Windows 10 will come packing DirectX 12. The next big official chunk of information about Microsoft's next OS and consumer facing features such as DirectX is expected to be revealed on 21st January. While we have not seen that much information about DirectX 12 emerge so far - we do have another tasty titbit. Stardock founder, Brad Wardell, has shared some snapshots of Microsoft slides comparing DirectX 12 performance to DirectX 11.
Wardell says the slides are official Microsoft ones. In summary he says that DirectX 12 is the "first version of DirectX that really uses multiple cores effectively." That is what the slides show. If you look at the D3D11 slide above you can see how much of the computing work is concentrated on the first processor core. Compare that with the chart below where tasks are much more evenly spread out on the example quad-core processor.
The charts show the dramatic difference in the work balance on a multi-core processor, contrasting the two APIs. The x-axis markings reveal that in DX11 the frame in question took around 9ms to render while the same frame in DX12 took around 4ms.
Depending upon the rest of your system and how the game was developed this could easily translate into a doubling of frame rates using the new Microsoft API. "The reason we're all getting so excited is that DirectX 12 should be the biggest performance bump for those who utilize it we've ever seen," exclaimed Wardell. Furthermore he suggests that "with a modern CPU + GPU combo with DirectX 12 you could do parts of the Battle of Helms Deep from LOTR (Lord of the Rings) in real-time". Thus game visuals are going to be decidedly different as DX12 becomes established. This sounds an exciting prospect!

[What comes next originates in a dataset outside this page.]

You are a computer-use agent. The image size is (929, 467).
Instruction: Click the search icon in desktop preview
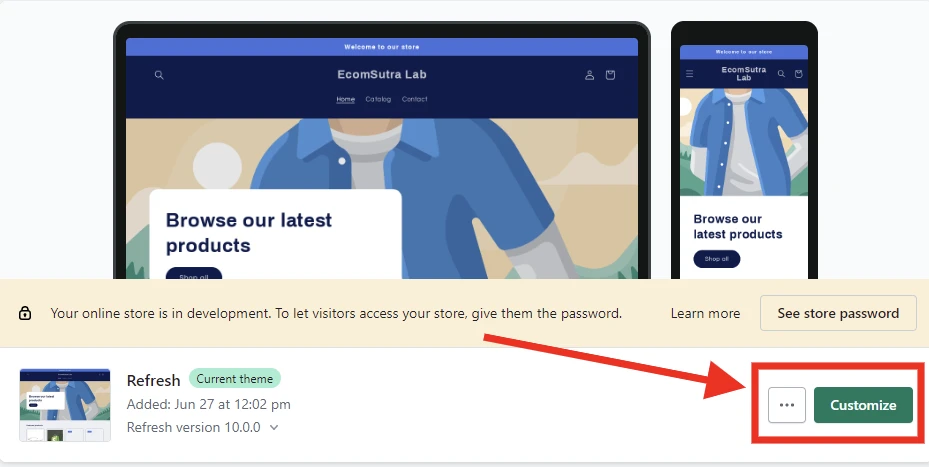pyautogui.click(x=159, y=75)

Our last glimpse at the capabilities of Microsoft's new 3D gaming API was from Siggraph 2014 when Intel showed a graphics demo which was switched between using the DirectX 12 and Direct3D 12 APIs and the older DirectX 11 ones on a Microsoft Surface Pro tablet. Intel showed the power use and/or frame rate boost users could achieve in an asteroid field demo. That demo showed a potential FPS boost of 70 per cent on the Microsoft/Intel hardware using DX12.